● **STATED GOAL**
Return every line of the pointing data below that contains the word "screenshot", copying each one unchanged.
━━━ PROVIDED DATA ━━━
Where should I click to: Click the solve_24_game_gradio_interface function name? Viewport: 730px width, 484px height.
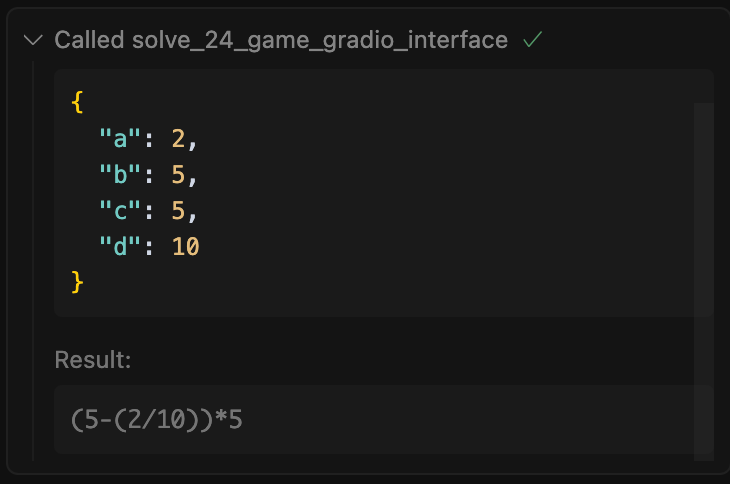320,40
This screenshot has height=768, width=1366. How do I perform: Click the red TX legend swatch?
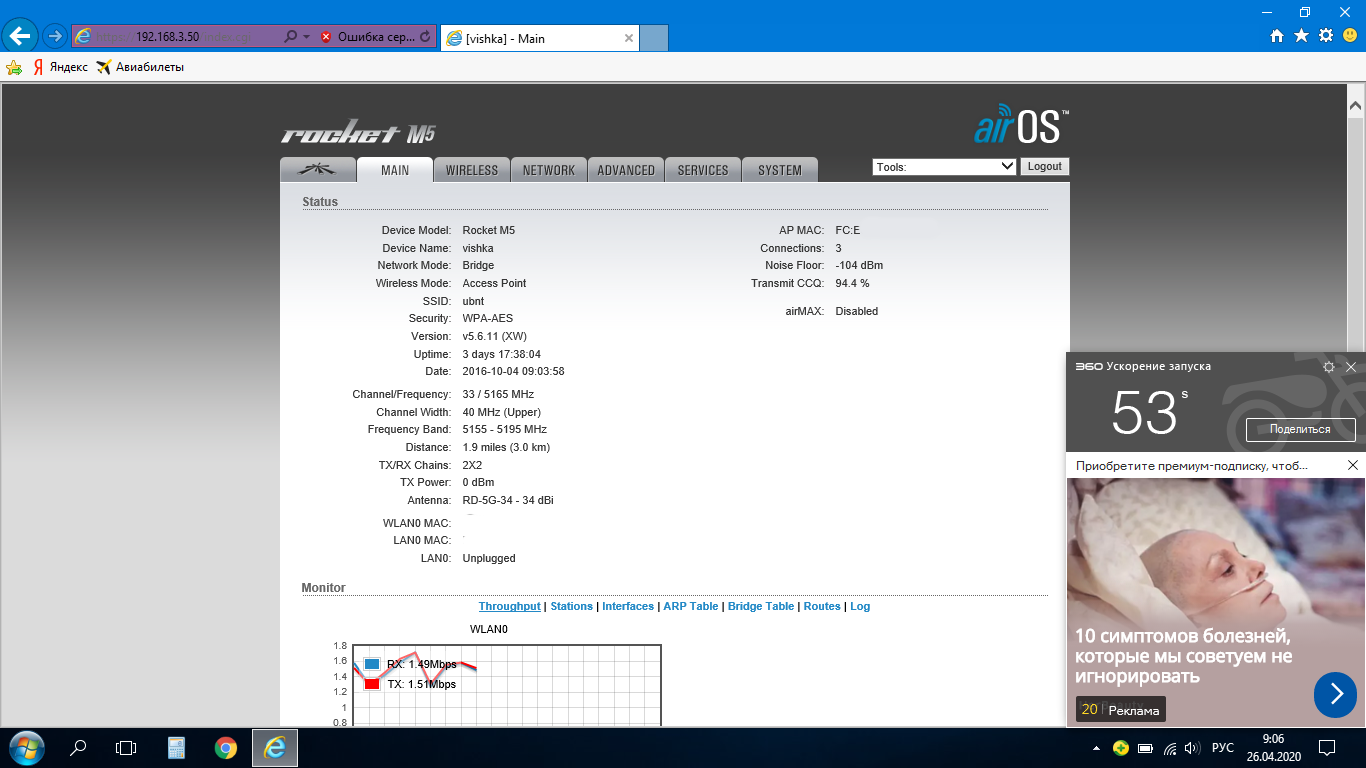(x=372, y=684)
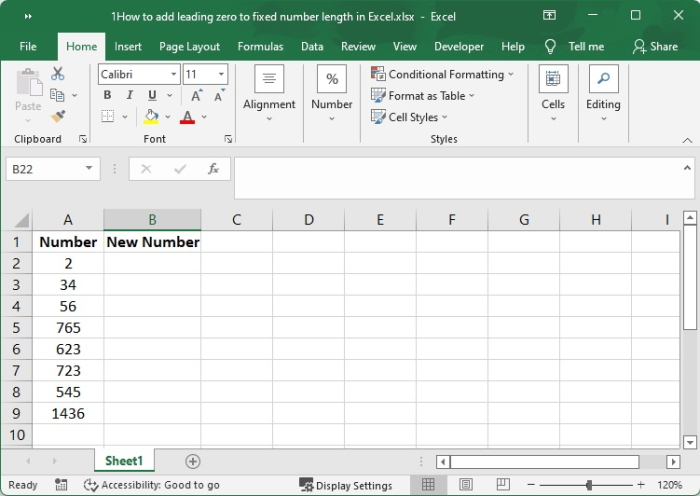Click the Insert Function fx icon
This screenshot has width=700, height=496.
click(x=213, y=169)

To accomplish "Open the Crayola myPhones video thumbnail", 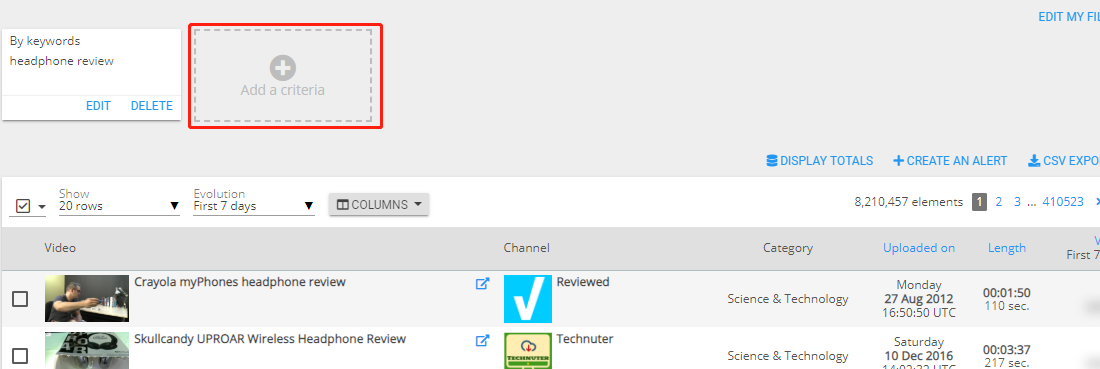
━━━
● **WRITTEN SOLUTION**
This screenshot has height=768, width=1366. How do I perform: Click the red TX legend swatch?
This screenshot has width=700, height=496.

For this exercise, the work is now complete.